*** INPUT RECORDS Section Begins ***

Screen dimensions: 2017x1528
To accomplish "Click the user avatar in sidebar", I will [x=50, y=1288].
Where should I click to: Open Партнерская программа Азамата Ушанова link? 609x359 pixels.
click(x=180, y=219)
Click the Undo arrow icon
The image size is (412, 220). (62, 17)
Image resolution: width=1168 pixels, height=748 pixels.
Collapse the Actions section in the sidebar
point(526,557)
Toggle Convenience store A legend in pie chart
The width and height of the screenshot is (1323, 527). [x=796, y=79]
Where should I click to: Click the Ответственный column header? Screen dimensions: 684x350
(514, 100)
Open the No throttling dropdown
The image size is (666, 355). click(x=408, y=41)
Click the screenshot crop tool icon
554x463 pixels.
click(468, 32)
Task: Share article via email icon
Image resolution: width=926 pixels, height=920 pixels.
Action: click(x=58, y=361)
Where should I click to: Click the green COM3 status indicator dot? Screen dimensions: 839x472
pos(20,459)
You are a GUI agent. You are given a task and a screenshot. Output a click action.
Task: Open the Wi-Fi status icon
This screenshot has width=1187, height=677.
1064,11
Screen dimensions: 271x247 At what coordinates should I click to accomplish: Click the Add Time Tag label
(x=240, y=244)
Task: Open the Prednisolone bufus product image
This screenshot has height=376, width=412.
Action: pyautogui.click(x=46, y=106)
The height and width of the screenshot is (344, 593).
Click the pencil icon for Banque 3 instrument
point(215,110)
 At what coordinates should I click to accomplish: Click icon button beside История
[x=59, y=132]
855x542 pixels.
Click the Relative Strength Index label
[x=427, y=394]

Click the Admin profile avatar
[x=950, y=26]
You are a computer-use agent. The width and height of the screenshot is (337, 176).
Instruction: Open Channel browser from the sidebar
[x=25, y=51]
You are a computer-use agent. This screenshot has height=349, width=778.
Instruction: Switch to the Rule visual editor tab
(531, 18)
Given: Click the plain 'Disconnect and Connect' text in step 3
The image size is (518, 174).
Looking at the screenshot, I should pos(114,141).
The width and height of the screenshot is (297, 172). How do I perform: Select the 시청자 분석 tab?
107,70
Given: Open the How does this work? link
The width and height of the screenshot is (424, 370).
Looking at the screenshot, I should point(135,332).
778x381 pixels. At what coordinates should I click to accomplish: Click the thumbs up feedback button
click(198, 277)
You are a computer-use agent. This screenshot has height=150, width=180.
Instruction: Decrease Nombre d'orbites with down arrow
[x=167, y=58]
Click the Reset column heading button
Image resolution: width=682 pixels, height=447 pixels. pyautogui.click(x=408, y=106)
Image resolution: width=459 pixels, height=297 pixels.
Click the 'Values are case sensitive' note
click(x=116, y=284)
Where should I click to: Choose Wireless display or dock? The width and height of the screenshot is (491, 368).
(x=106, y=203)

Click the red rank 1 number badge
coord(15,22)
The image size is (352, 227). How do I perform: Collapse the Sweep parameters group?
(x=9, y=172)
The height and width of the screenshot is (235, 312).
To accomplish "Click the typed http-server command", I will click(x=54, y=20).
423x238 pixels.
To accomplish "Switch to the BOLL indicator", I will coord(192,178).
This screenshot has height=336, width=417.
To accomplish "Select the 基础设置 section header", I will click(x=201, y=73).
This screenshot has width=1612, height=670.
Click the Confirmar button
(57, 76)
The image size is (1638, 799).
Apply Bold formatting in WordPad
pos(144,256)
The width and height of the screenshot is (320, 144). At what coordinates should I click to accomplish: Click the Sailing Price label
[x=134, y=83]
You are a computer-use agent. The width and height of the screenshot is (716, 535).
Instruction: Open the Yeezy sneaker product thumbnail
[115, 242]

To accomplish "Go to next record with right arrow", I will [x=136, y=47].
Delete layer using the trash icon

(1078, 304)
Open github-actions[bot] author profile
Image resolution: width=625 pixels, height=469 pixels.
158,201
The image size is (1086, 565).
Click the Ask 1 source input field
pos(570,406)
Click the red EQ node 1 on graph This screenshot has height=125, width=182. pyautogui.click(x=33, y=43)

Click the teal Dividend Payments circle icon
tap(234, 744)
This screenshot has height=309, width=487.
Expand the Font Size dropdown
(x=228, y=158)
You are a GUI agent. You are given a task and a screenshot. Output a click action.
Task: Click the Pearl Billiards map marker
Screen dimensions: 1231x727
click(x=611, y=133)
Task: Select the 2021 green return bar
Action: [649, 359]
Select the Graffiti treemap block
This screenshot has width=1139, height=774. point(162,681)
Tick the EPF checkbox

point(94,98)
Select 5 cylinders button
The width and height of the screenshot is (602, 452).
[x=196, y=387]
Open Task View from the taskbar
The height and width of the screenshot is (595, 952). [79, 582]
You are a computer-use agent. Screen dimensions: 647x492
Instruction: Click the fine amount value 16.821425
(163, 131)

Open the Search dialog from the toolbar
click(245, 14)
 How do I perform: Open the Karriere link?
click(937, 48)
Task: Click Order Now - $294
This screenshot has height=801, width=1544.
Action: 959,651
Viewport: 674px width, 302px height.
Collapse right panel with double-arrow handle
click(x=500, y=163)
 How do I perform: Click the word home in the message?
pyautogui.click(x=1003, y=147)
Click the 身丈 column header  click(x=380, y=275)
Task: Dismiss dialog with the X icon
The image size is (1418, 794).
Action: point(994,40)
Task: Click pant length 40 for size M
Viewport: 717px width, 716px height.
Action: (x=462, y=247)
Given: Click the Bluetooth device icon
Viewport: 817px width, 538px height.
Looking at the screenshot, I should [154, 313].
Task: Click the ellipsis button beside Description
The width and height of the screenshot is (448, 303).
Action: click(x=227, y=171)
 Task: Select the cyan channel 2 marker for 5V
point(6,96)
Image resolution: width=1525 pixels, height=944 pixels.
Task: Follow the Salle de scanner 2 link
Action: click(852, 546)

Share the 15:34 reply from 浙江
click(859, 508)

*** INPUT RECORDS Section Ends ***

→ **INSTRUCTIONS FOR THE TASK**
The entries above, copied exactly, form the whole answer.

→ **FINISHED TASK**
Screen dimensions: 2017x1528
To accomplish "Click the user avatar in sidebar", I will [x=50, y=1288].
Where should I click to: Open Партнерская программа Азамата Ушанова link? 609x359 pixels.
click(x=180, y=219)
Click the Undo arrow icon
The image size is (412, 220). (62, 17)
Image resolution: width=1168 pixels, height=748 pixels.
Collapse the Actions section in the sidebar
point(526,557)
Toggle Convenience store A legend in pie chart
The width and height of the screenshot is (1323, 527). [x=796, y=79]
Where should I click to: Click the Ответственный column header? Screen dimensions: 684x350
(514, 100)
Open the No throttling dropdown
The image size is (666, 355). click(x=408, y=41)
Click the screenshot crop tool icon
554x463 pixels.
click(468, 32)
Task: Share article via email icon
Image resolution: width=926 pixels, height=920 pixels.
Action: click(x=58, y=361)
Where should I click to: Click the green COM3 status indicator dot? Screen dimensions: 839x472
pos(20,459)
You are a GUI agent. You are given a task and a screenshot. Output a click action.
Task: Open the Wi-Fi status icon
This screenshot has width=1187, height=677.
1064,11
Screen dimensions: 271x247 At what coordinates should I click to accomplish: Click the Add Time Tag label
(x=240, y=244)
Task: Open the Prednisolone bufus product image
This screenshot has height=376, width=412.
Action: pyautogui.click(x=46, y=106)
The height and width of the screenshot is (344, 593).
Click the pencil icon for Banque 3 instrument
point(215,110)
 At what coordinates should I click to accomplish: Click icon button beside История
[x=59, y=132]
855x542 pixels.
Click the Relative Strength Index label
[x=427, y=394]

Click the Admin profile avatar
[x=950, y=26]
You are a computer-use agent. The width and height of the screenshot is (337, 176).
Instruction: Open Channel browser from the sidebar
[x=25, y=51]
You are a computer-use agent. This screenshot has height=349, width=778.
Instruction: Switch to the Rule visual editor tab
(531, 18)
Given: Click the plain 'Disconnect and Connect' text in step 3
The image size is (518, 174).
Looking at the screenshot, I should pos(114,141).
The width and height of the screenshot is (297, 172). How do I perform: Select the 시청자 분석 tab?
107,70
Given: Open the How does this work? link
The width and height of the screenshot is (424, 370).
Looking at the screenshot, I should point(135,332).
778x381 pixels. At what coordinates should I click to accomplish: Click the thumbs up feedback button
click(198, 277)
You are a computer-use agent. This screenshot has height=150, width=180.
Instruction: Decrease Nombre d'orbites with down arrow
[x=167, y=58]
Click the Reset column heading button
Image resolution: width=682 pixels, height=447 pixels. pyautogui.click(x=408, y=106)
Image resolution: width=459 pixels, height=297 pixels.
Click the 'Values are case sensitive' note
click(x=116, y=284)
Where should I click to: Choose Wireless display or dock? The width and height of the screenshot is (491, 368).
(x=106, y=203)

Click the red rank 1 number badge
coord(15,22)
The image size is (352, 227). How do I perform: Collapse the Sweep parameters group?
(x=9, y=172)
The height and width of the screenshot is (235, 312).
To accomplish "Click the typed http-server command", I will click(x=54, y=20).
423x238 pixels.
To accomplish "Switch to the BOLL indicator", I will coord(192,178).
This screenshot has height=336, width=417.
To accomplish "Select the 基础设置 section header", I will click(x=201, y=73).
This screenshot has width=1612, height=670.
Click the Confirmar button
(57, 76)
The image size is (1638, 799).
Apply Bold formatting in WordPad
pos(144,256)
The width and height of the screenshot is (320, 144). At what coordinates should I click to accomplish: Click the Sailing Price label
[x=134, y=83]
You are a computer-use agent. The width and height of the screenshot is (716, 535).
Instruction: Open the Yeezy sneaker product thumbnail
[115, 242]

To accomplish "Go to next record with right arrow", I will [x=136, y=47].
Delete layer using the trash icon

(1078, 304)
Open github-actions[bot] author profile
Image resolution: width=625 pixels, height=469 pixels.
158,201
The image size is (1086, 565).
Click the Ask 1 source input field
pos(570,406)
Click the red EQ node 1 on graph This screenshot has height=125, width=182. pyautogui.click(x=33, y=43)

Click the teal Dividend Payments circle icon
tap(234, 744)
This screenshot has height=309, width=487.
Expand the Font Size dropdown
(x=228, y=158)
You are a GUI agent. You are given a task and a screenshot. Output a click action.
Task: Click the Pearl Billiards map marker
Screen dimensions: 1231x727
click(x=611, y=133)
Task: Select the 2021 green return bar
Action: [649, 359]
Select the Graffiti treemap block
This screenshot has width=1139, height=774. point(162,681)
Tick the EPF checkbox

point(94,98)
Select 5 cylinders button
The width and height of the screenshot is (602, 452).
[x=196, y=387]
Open Task View from the taskbar
The height and width of the screenshot is (595, 952). [79, 582]
You are a computer-use agent. Screen dimensions: 647x492
Instruction: Click the fine amount value 16.821425
(163, 131)

Open the Search dialog from the toolbar
click(245, 14)
 How do I perform: Open the Karriere link?
click(937, 48)
Task: Click Order Now - $294
This screenshot has height=801, width=1544.
Action: 959,651
Viewport: 674px width, 302px height.
Collapse right panel with double-arrow handle
click(x=500, y=163)
 How do I perform: Click the word home in the message?
pyautogui.click(x=1003, y=147)
Click the 身丈 column header  click(x=380, y=275)
Task: Dismiss dialog with the X icon
The image size is (1418, 794).
Action: point(994,40)
Task: Click pant length 40 for size M
Viewport: 717px width, 716px height.
Action: (x=462, y=247)
Given: Click the Bluetooth device icon
Viewport: 817px width, 538px height.
Looking at the screenshot, I should [154, 313].
Task: Click the ellipsis button beside Description
The width and height of the screenshot is (448, 303).
Action: click(x=227, y=171)
 Task: Select the cyan channel 2 marker for 5V
point(6,96)
Image resolution: width=1525 pixels, height=944 pixels.
Task: Follow the Salle de scanner 2 link
Action: click(852, 546)

Share the 15:34 reply from 浙江
click(859, 508)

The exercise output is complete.